Answer
There are four base cases. If n = 1 = 4·0+1, then clearly the
second player wins.
-If there are two, three, or four matches
(n = 4·0+2, n = 4·0+3, or n = 4·1),
-then the first player can win by removing all but one match.
Work Step by Step
--Basic step:
There are four base cases. If n = 1 = 4·0+1, then clearly the
second player wins.
-If there are two, three, or four matches
(n = 4·0+2, n = 4·0+3, or n = 4·1),
-then the first player can win by removing all but one match.
-- Inductive step:
-Assume the strong inductive hypothesis, that in games with k or fewer matches, the first player can win if k ≡ 0, 2, or 3 (mod 4) and
the second player can win if k ≡ 1 (mod 4).

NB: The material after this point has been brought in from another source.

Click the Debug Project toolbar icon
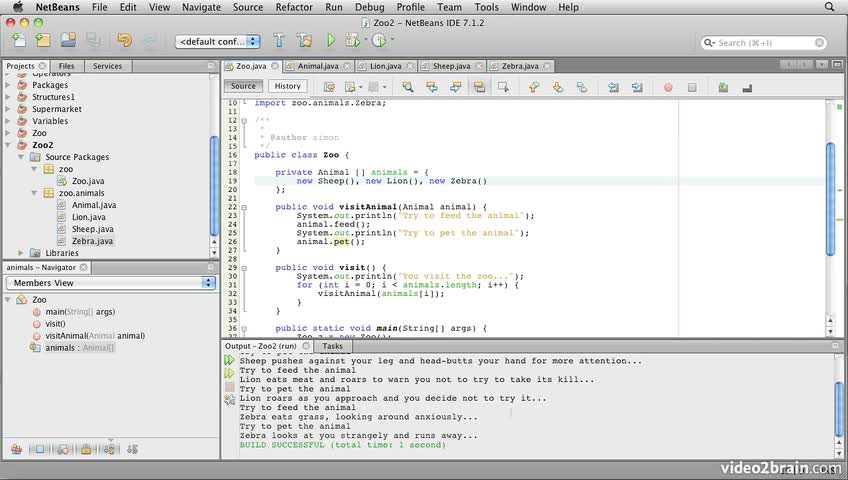The image size is (848, 480). click(353, 41)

Suppose we have a game with k+1 matches, with k≥4. If k+1 ≡ 0 (mod 4),
then the first player can remove three matches, leaving k − 2
matches for the other player.
Because k −2 ≡ 1 (mod 4),
- by the inductive hypothesis,
this is a game that the second player at that point (who is the first player in our game) can win.
-Similarly,
if k + 1 ≡ 2 (mod 4),
then
-the first player can remove
one match; and if k + 1 ≡ 3 (mod 4),
then
- the first player
can remove two matches. Finally, if k +1 ≡ 1 (mod 4), then
the first player must leave k, k − 1, or k − 2 matches for the
other player.
-Because k ≡ 0 (mod 4), k − 1 ≡ 3 (mod 4),
and k − 2 ≡ 2 (mod 4),
- by the inductive hypothesis,
this is a game that the first player at that point (who is the second
player in our game) can win.